Hillemacher: Cannabis beeinflusst die Gehirnentwicklung und die negative Wirkung hängt deshalb sehr vom Alter ab. Ob jemand mit 13 Jahren oder mit 16 Jahren Cannabis konsumiert macht schon einen großen Unterschied. Abgeschlossen ist die Gehirnentwicklung erst mit etwa 25 Jahren. Unsere Hauptsorge ist deshalb auch, ob durch eine „Legalisierung“ nicht die Zahl junger Konsumenten steigt. Die Frage des Jugendschutzes ist hier ganz zentral.

Was kann Cannabis im Gehirn anrichten?

Hillemacher: Wir sehen verschiedene psychiatrische Krankheitsfolgen und hier steigt das Risiko, je früher solche Substanzen konsumiert werden. Das Risiko für Psychosen steigt an, es kann sich zum Beispiel eine Schizophrenie entwickeln, die im Extremfall auch nicht mehr weggeht. Depressionen gehören auch dazu, oder ein amotivationales Syndrom, bei Patienten, die lang und hochdosiert konsumiert haben. Die sind dann extrem antriebslos, brechen zum Beispiel die Lehre ab, das hat viele soziale Folgen.

Nehmen solche Fälle zu?

Hillemacher: Gefühlt würde ich sagen: ja. Wir sehen viele junge Patienten mit drogeninduzierten Psychosen, allerdings nicht nur wegen Cannabis.

Sind Sie also gegen eine Legalisierung?

Hillemacher: Es kommt aus meiner Sicht auf die Umstände an, vor allem wie der Jugendschutz sichergestellt wird. Es macht einen Unterschied, ob es in Apotheken oder auch in sogenannten „Coffee Shops“ abgegeben wird. Ich würde erstmal für Modellprojekte plädieren.
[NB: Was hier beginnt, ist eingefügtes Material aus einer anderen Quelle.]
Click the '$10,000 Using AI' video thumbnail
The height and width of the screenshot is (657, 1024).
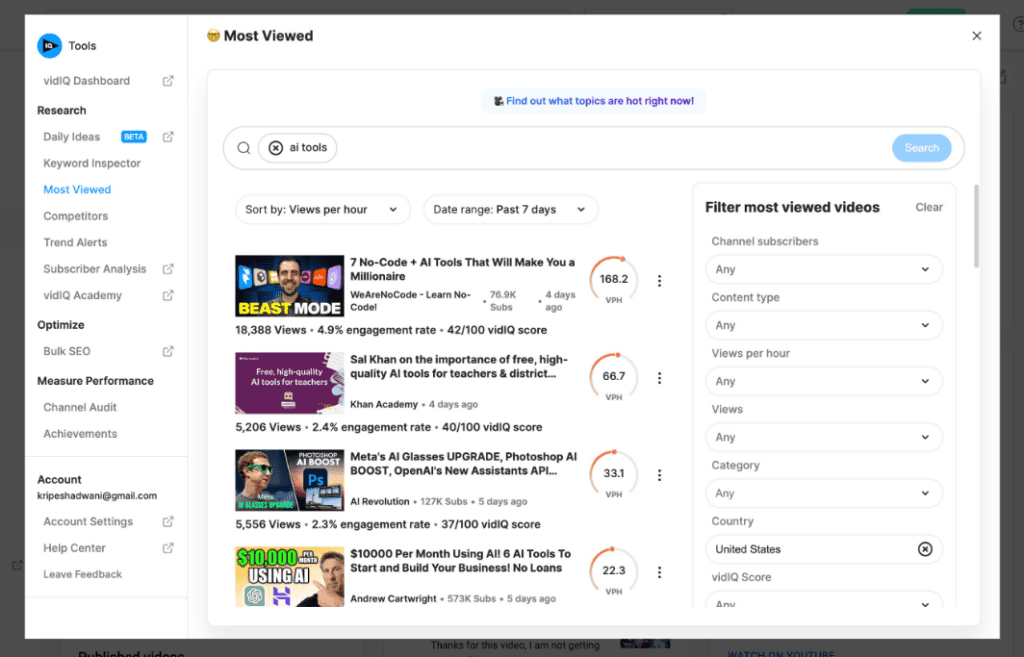(290, 576)
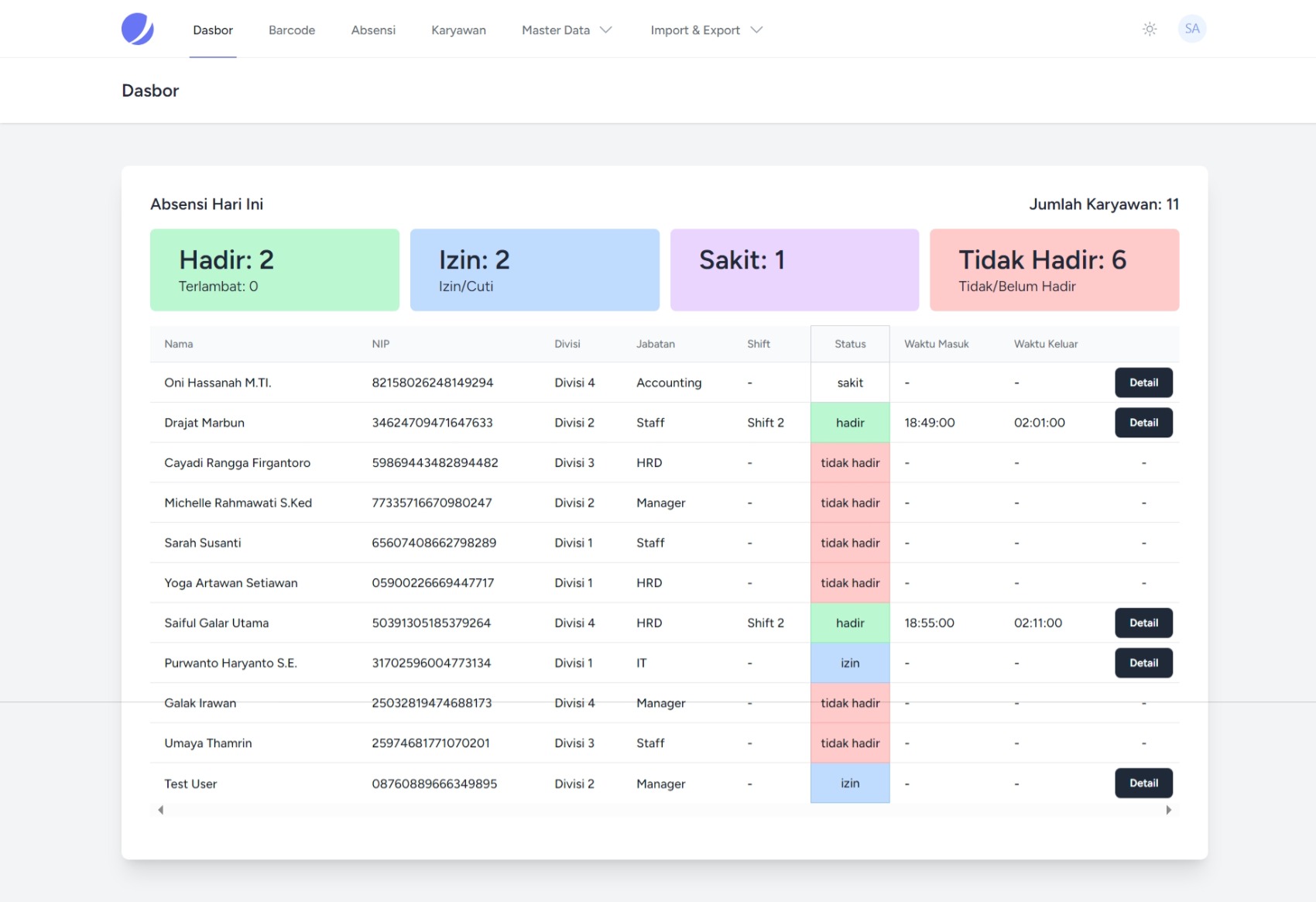Screen dimensions: 1316x902
Task: Click the blue Izin summary card
Action: pyautogui.click(x=534, y=270)
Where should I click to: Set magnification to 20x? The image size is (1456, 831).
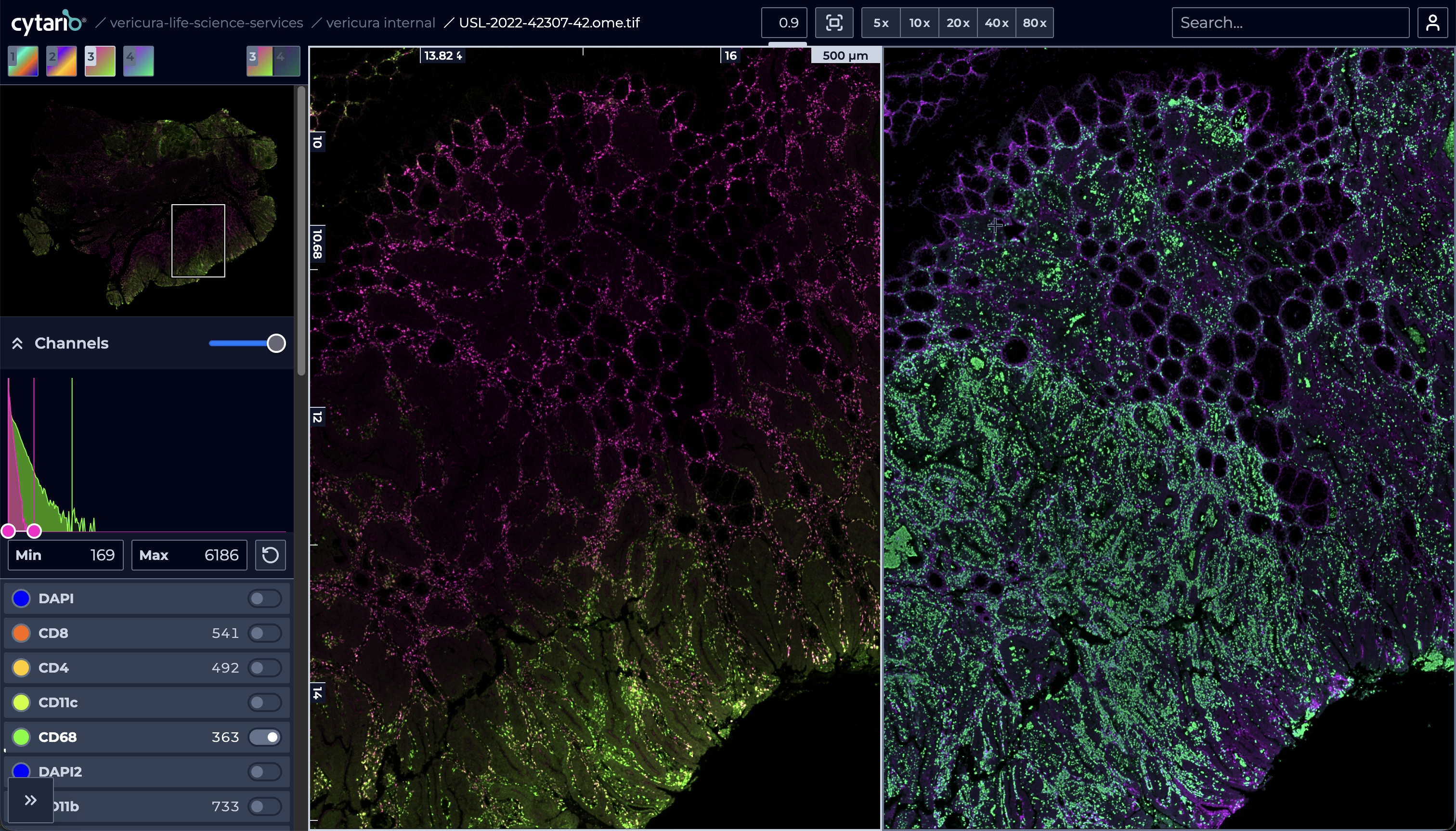click(957, 23)

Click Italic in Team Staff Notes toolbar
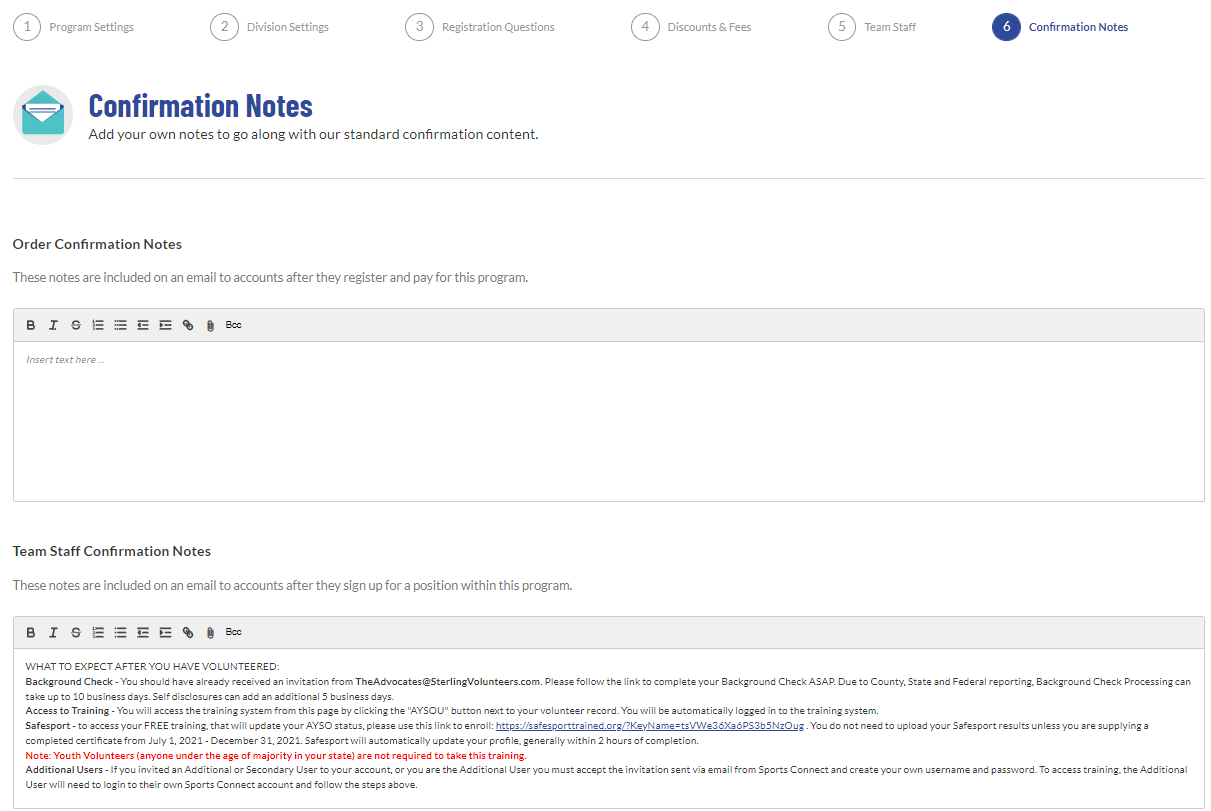pyautogui.click(x=53, y=632)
Kann man nicht auf die Erfahrungen anderer Länder zurückgreifen?

Hillemacher: Die Strukturen in anderen Ländern sind so unterschiedlich, die Studienergebnisse auch, da kann man pauschal keine Rückschlüsse auf die Situation in Deutschland ziehen. Viele sehen durch eine Legalisierung aber tatsächlich eine Zunahme beim Cannabis-Konsum junger Menschen.